成功を探し求める過程で、人は往々(おうおう)にして別人の如く変貌するものである。
しかし古月陰荒は其れ故に、却って一層強くなっていった。
それほどの経験を経て、彼女は以前よりも数百倍も強くなっていた。
それらの小石は、もはや彼女に悩みをもたらすことはできなかった。
「成功よ、成功よ、貴方は一体どこにいるの?」
彼女の七つ(ななつ)の口が一斉に発声した。ある口は叫び、ある口は咆哮し、ある口は低く唸り、ある口は呟いた。
失敗すればするほど、彼女の心中での成功へ渇望は増すばかりだった。
彼女の絶え間ない努力によって、未だ拾われていない小石は少なくなっていった。
最後に、其の小石が二顆だけ残った時、古月陰荒は躊躇いに陥った。
疑いなく、此の二顆の小石の内、一顆は成功蛊で、もう一顆は失敗蛊であった。
もし彼女が成功蛊を拾い上げれば、万民歓喜するだろう。しかし失敗蛊を手にした場合、古月陰荒は完全に自我を見失い、生命の危険に晒されることになる。
例え怪物と化し、此くまでに強くなった古月陰荒と雖も――
一歩天国へ、一歩地獄へ。如何に選択すべきか?古月陰荒は避け難く躊躇の渦に巻き込まれた。
「失敗を恐れて決断を下せなければ、成功など永遠に訪れない!此の姿まで強くなった私に、成功は目前にある。仮令え失敗蛊を手にしようとも、『我』の呪文を唱え続ければ、乗り切れるはずだ。」
最終的に彼女は勇気を振り絞り、片方の小石へ手を伸ばした。
然し不運にも、其れは失敗蛊であった。
未曽有の迷いが、自らへの疑いと共に、彼女の身心を襲った。
「我、我、我……」
古月陰荒は「我」を唱え続けたが、声は次第に衰え、遂には七枚の唇も微動だにしなくなり、瞳は虚ろで呆然とした眼差しとなった。

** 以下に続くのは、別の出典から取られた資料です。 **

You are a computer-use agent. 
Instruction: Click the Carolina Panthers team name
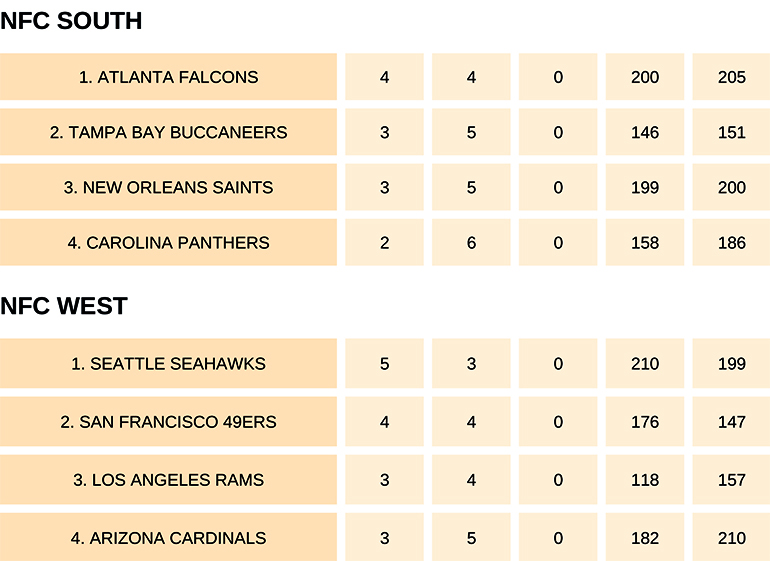click(169, 242)

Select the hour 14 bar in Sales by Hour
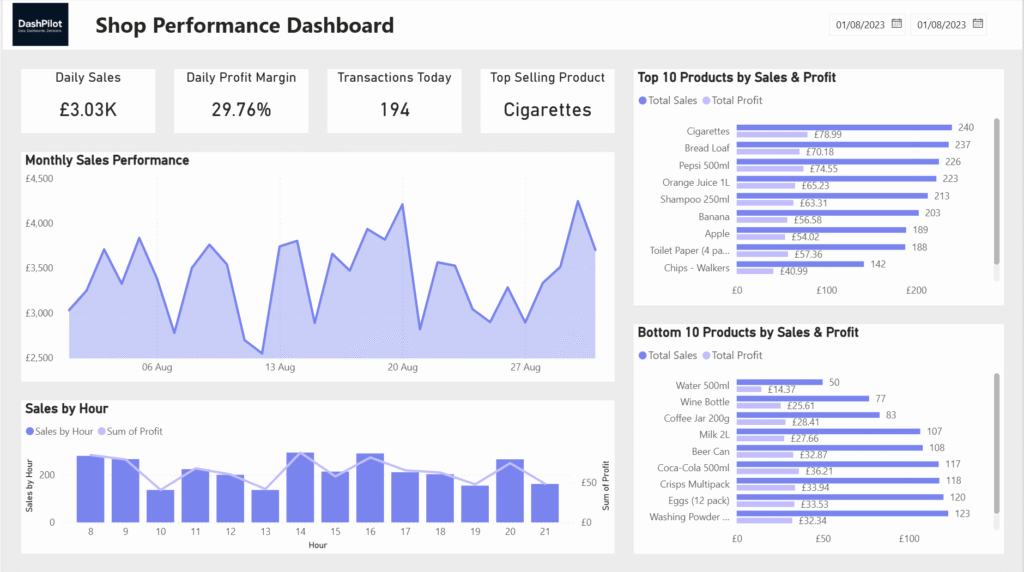point(300,489)
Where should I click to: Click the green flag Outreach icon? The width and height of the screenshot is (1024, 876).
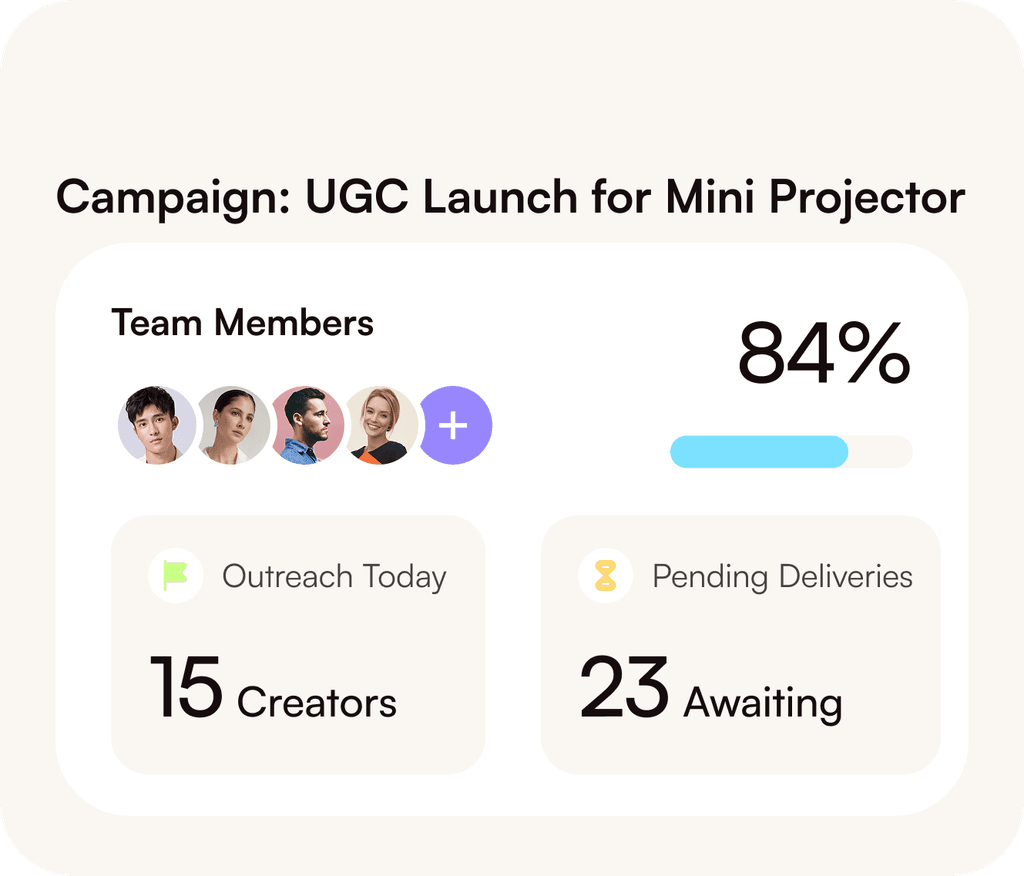click(x=176, y=576)
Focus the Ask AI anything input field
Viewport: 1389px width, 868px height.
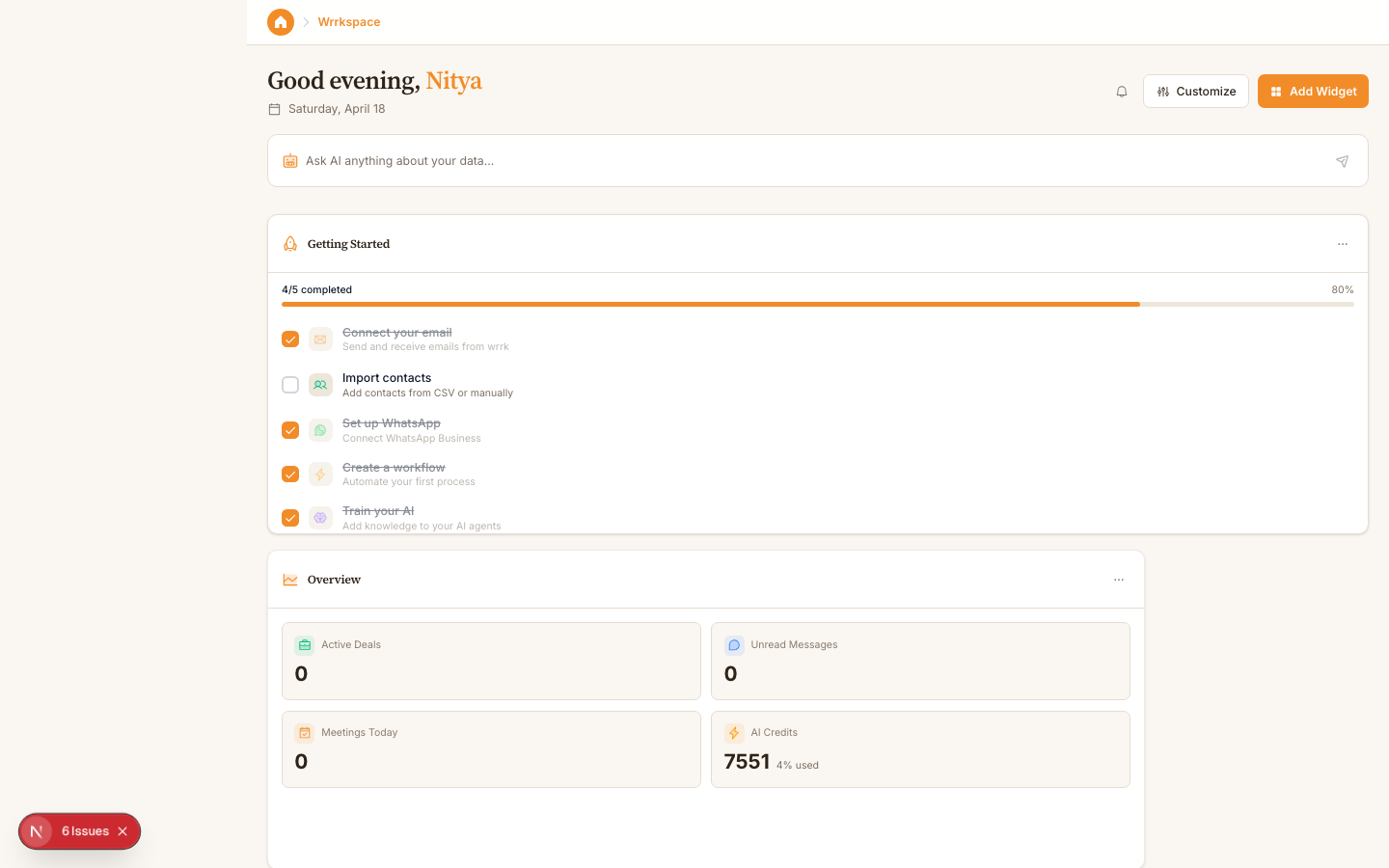coord(810,161)
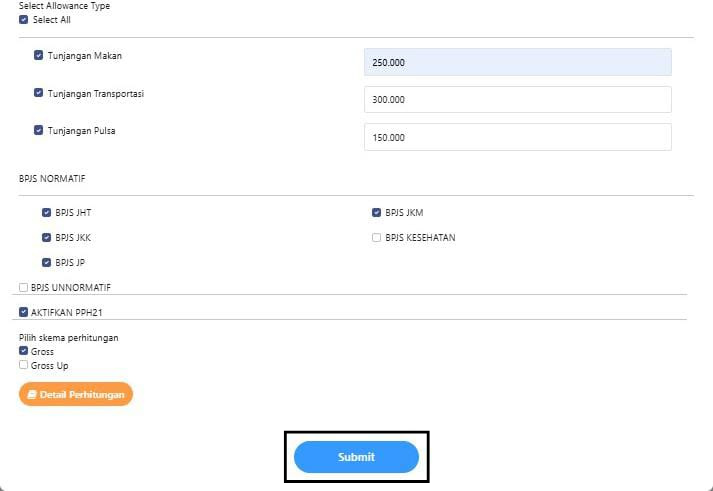The height and width of the screenshot is (491, 713).
Task: Untick the BPJS JKM option
Action: (376, 212)
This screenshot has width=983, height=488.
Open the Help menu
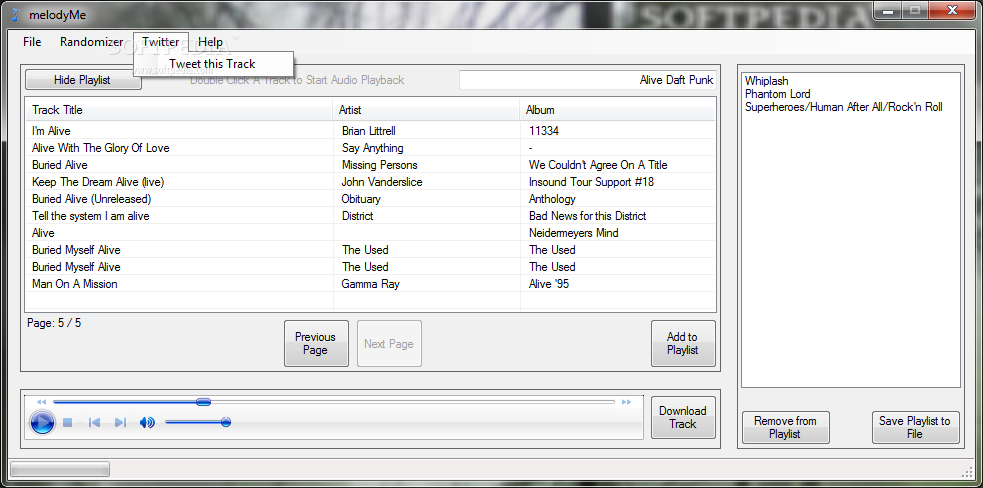click(x=211, y=42)
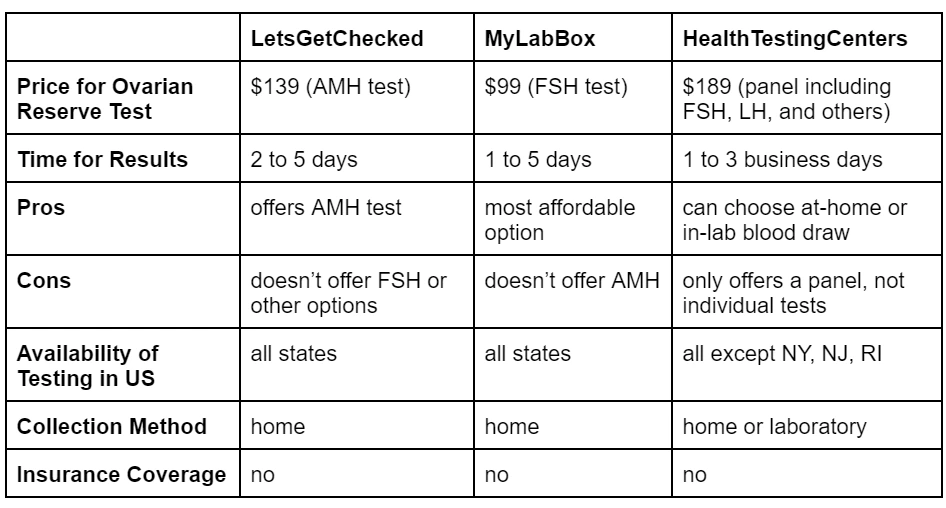
Task: Select the Cons row label
Action: [42, 279]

彼女は果てしなき迷妄の底に沈み、完全に自我を見失ってしまった。
人にとって最大の失敗とは、己を見失うことである。
……
「はあ……」
此処まで読み進んで、方源は軽く息をつくと、『人祖伝』を静かに閉じた。
一瞬、彼の思考は奔流の如く広がり、顔面には複雑微妙な表情が浮かんだ。
窓外の大雪は、未だ降りしきり、ひらひらと舞い散っている。
十年の期限が迫るに連れて、風雪は弱まる気配を見せず、却って一層激しさを増していた。
北原暦十二月末。
黒楼蘭が大軍を率い、期限寸前に王庭福地の入口に到着した時、本来の連合軍は半減以上に急減していた。
数多の凡人が道中で凍死し、
多くの蛊師さえも獣群の衝撃によって命を落とした。
王庭福地を開く鍵は、黒楼蘭其の人であった。
彼が進み出た時、空中に一筋の金色の微光が迸った。
瞬く間に、金光は輝きを増し、光輪を形成した。
光輪は急速に拡大し、荘厳な城門へと変貌した。
朱漆塗りの門扉には、精緻で複雑な銀縁の文様が描かれ、拳大の銅鋲が門面に密集していた。
ごうん……
重厚な朱門が、無形の巨手に押し開かれるように、緩やかに開扉した。
瞬時に、濃厚な栴檀の香りが面を撫でた。
空中を舞っていた大雪は、此の時を境に停まった。玄妙なる力の作用で、吹雪は蜂の群れのように集合し、瞬く間に幅広く堅固な氷の階段へと凝結した。
階段の上端は空中の王庭の門戸に届き、下端は地面に接している。
「王庭福地!」
黒楼蘭は激動の色を隠せず、三步を一歩にまとめて氷階段を駆け登り、王庭に最初に足を踏み入れた者となった。
「八十八角真陽楼……」
方源は二番目の者として、深遠たる眼差しで静かに其の中へ歩き出した。
続いて太白云生、浩激流ら高層の強者たちが続いた。約半刻後、黒家軍は全員王庭福地へ入り終えた。氷の階段は崩壊し、朱色の高き城門は緩やかに閉ざされた。
金色の光輪は一点に収縮し、最終的に消散した。
「全員入ったな。」
密かに状況を窺っていた蛊仙たちは、仕方なさと未練の入り混じった視線を徐ろに引き収めた。